Step 5: Save and register the operator

  1. Save the YAML file to your Azure Databricks workspace. For example:

    /Workspace/Users/<user-name>/gmail_email_sender.yaml
    
  2. Add the operator to your .user_defined_operators.yaml file:

    operators:
      - /Workspace/Users/<user-name>/gmail_email_sender.yaml
    

For more information about registration options, see Make your operator discoverable.

Permissions

Users who run a workflow containing this operator need READ access to the secret scope, or they can provide their own secret scope and key values in the operator configuration. Users also need read access to the YAML file in the workspace.

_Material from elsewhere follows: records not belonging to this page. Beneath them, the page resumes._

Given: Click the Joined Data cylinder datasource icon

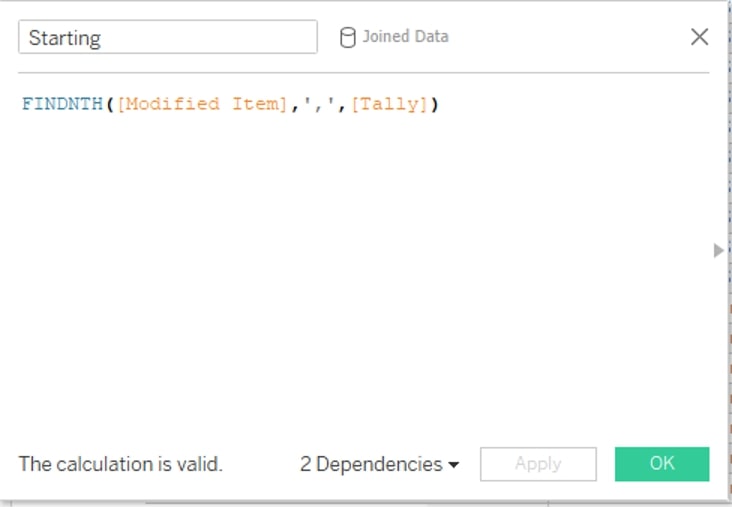Looking at the screenshot, I should pyautogui.click(x=347, y=37).
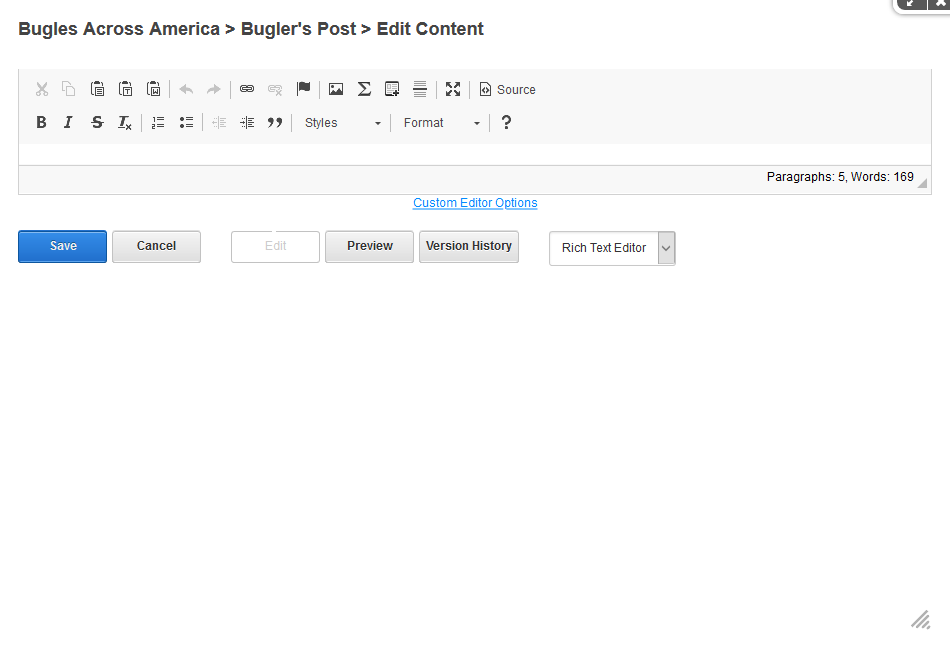Insert an image using the Image icon
950x649 pixels.
click(336, 89)
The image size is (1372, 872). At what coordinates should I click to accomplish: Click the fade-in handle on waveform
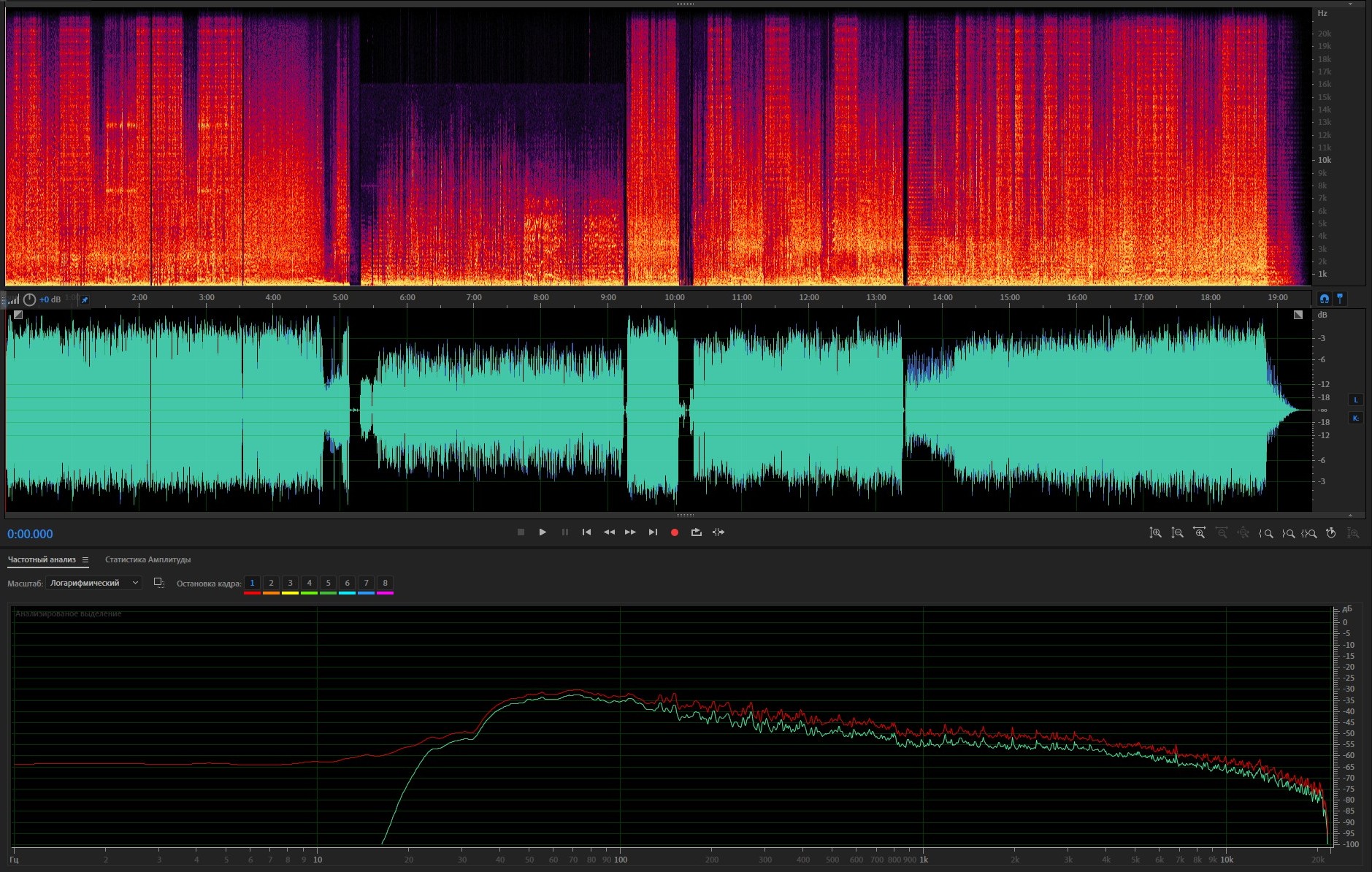click(x=18, y=315)
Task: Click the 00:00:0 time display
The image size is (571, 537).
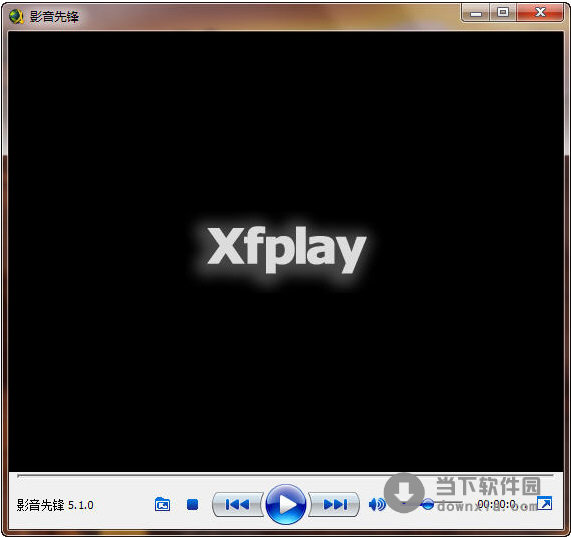Action: point(497,504)
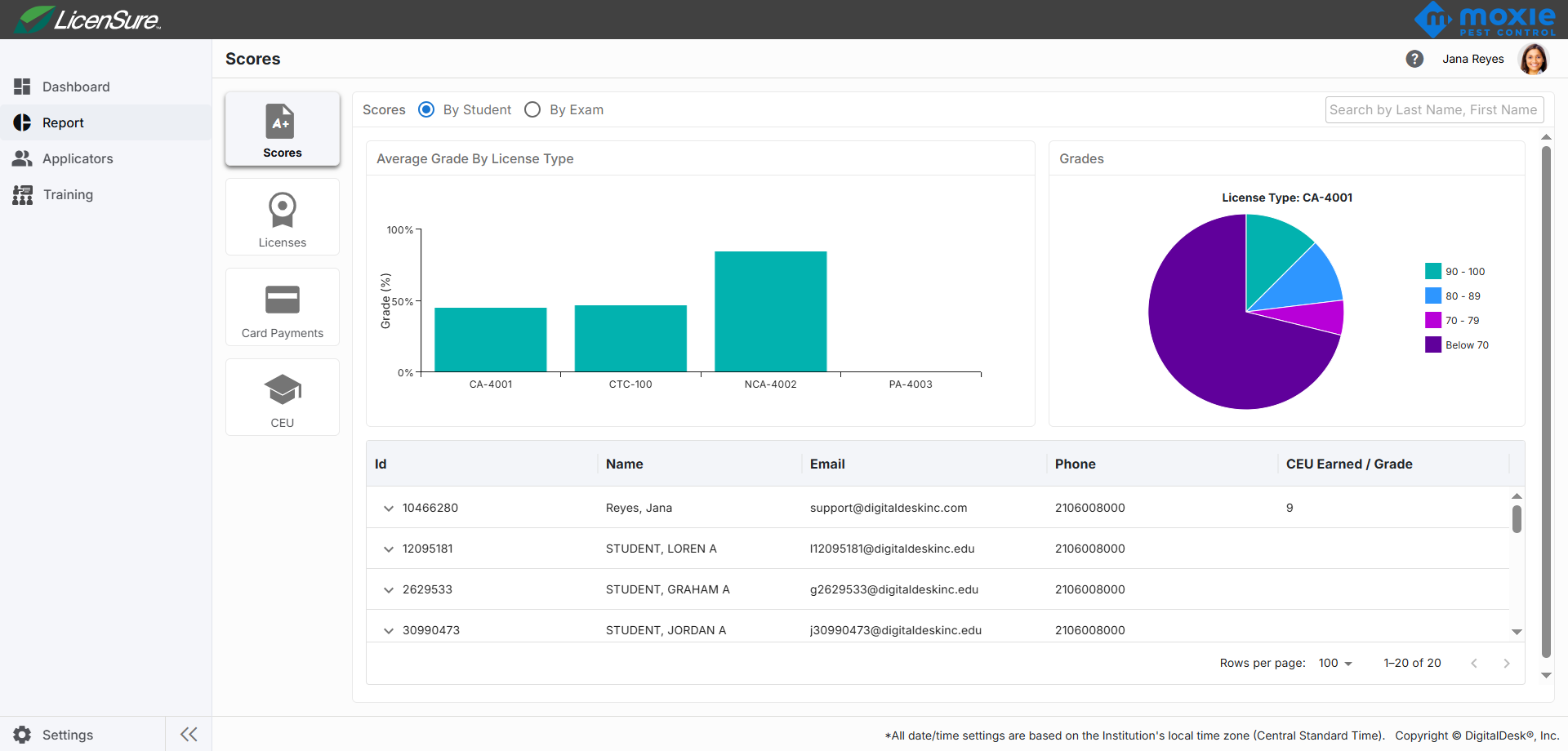The image size is (1568, 751).
Task: Click the next page arrow button
Action: point(1506,663)
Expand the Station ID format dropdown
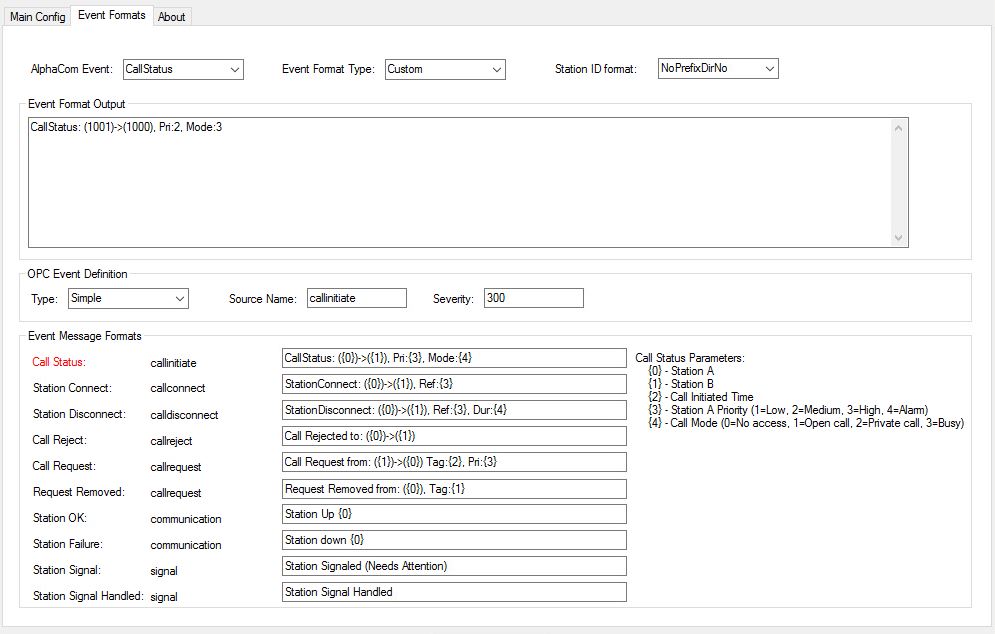This screenshot has width=995, height=634. pyautogui.click(x=718, y=68)
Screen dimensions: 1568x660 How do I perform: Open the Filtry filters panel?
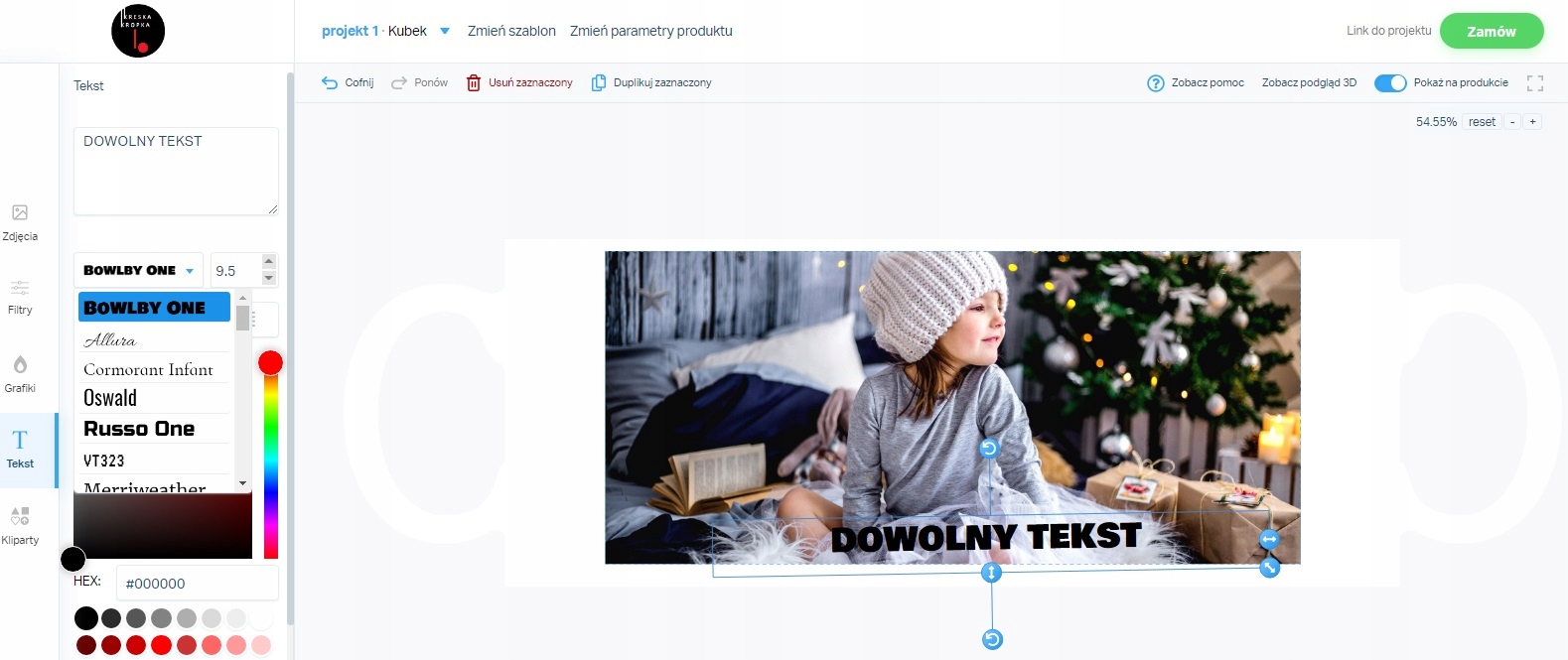[20, 298]
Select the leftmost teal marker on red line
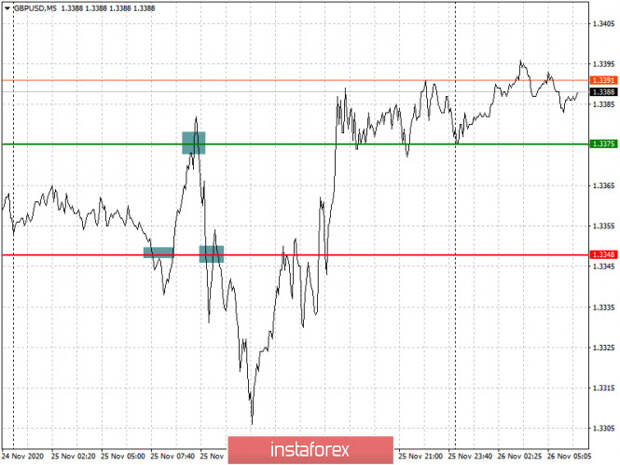 159,252
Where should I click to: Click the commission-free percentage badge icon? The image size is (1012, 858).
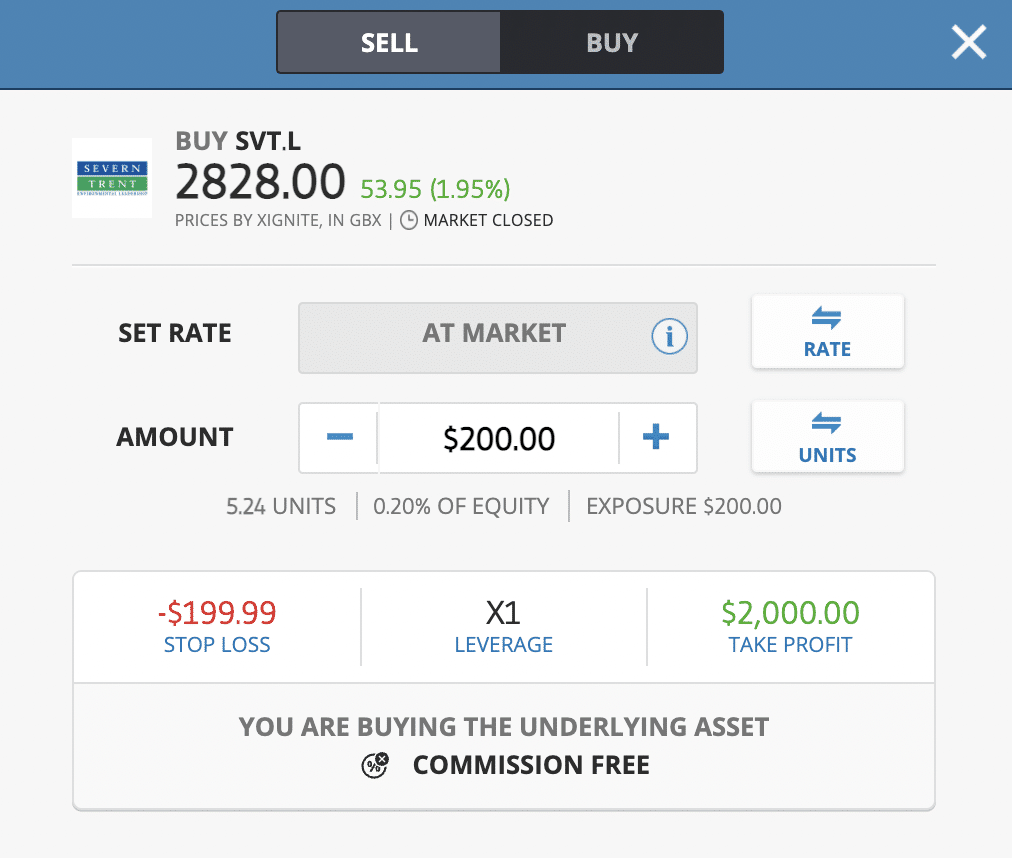click(x=375, y=765)
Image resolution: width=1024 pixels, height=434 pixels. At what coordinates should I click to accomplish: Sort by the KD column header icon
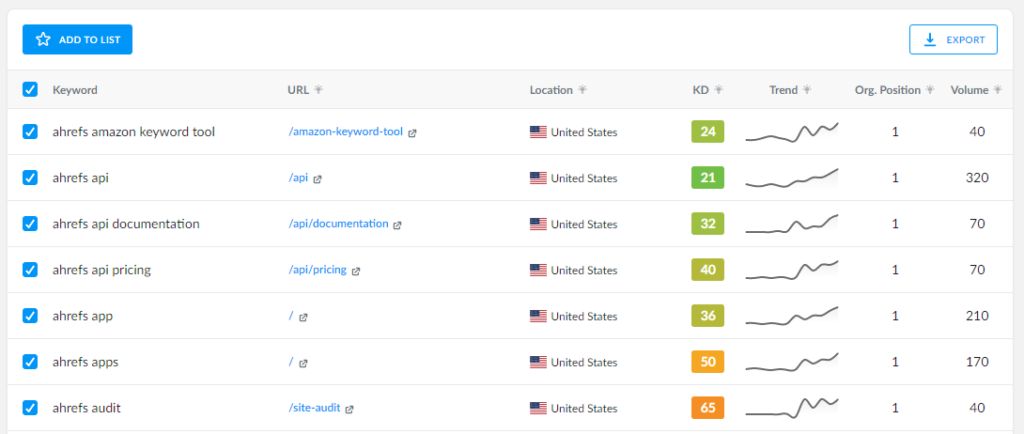pos(718,90)
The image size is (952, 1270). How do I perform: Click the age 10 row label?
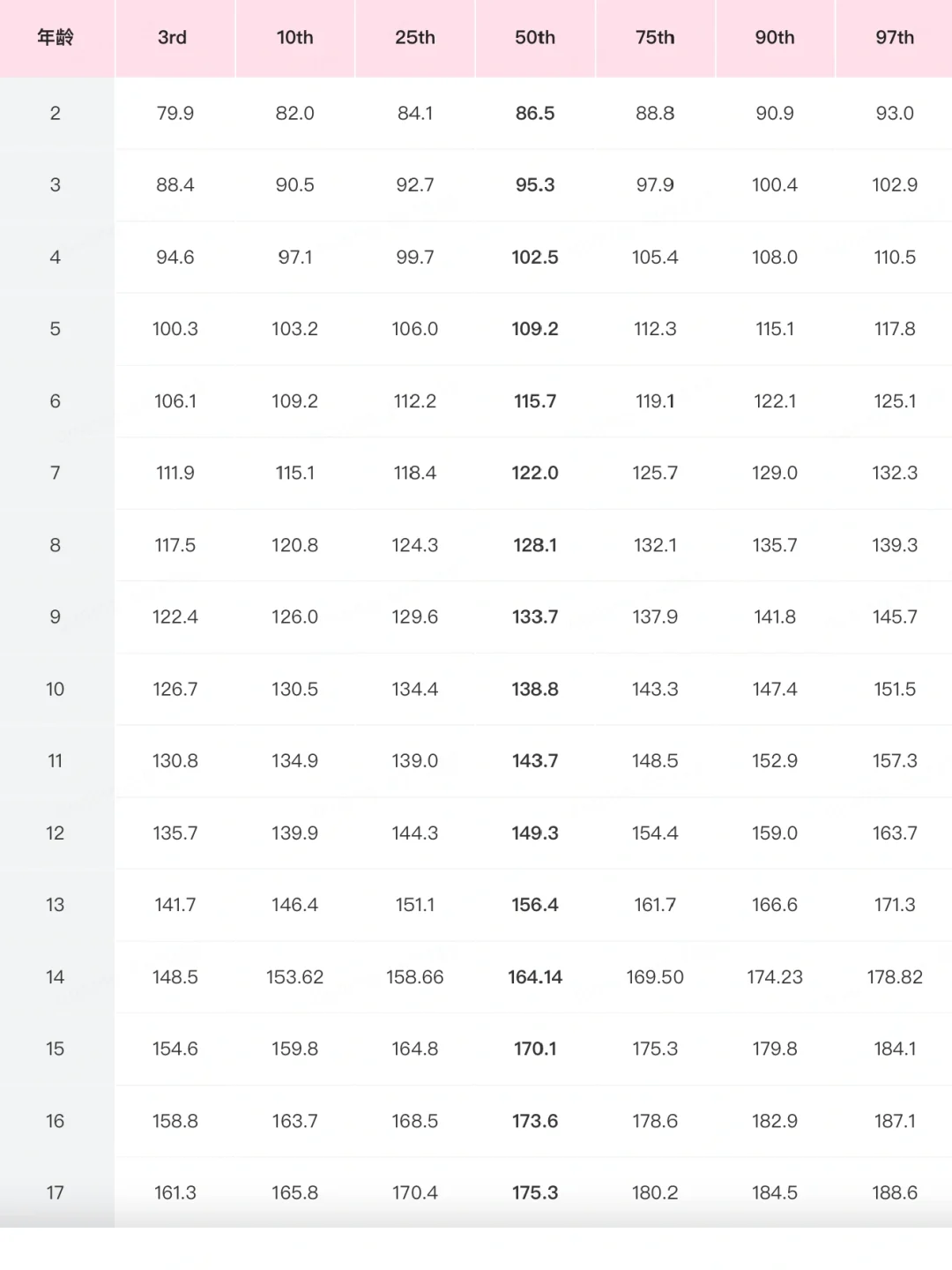(x=56, y=690)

To grant access to the secret scope:

databricks secrets put-acl my_email_scope <user-or-group> READ

Using the operator in Lakeflow Designer

After registration, the operator appears in Lakeflow Designer with an input port for your data source and configuration fields for sender email, secret scope, secret key, recipients, subject, and body.

When the workflow runs, the operator converts the input DataFrame to CSV, attaches it to an email, and sends it to each recipient. The DataFrame passes through unchanged to the output port, so you can chain additional operators downstream. During workflow preview, no email is sent.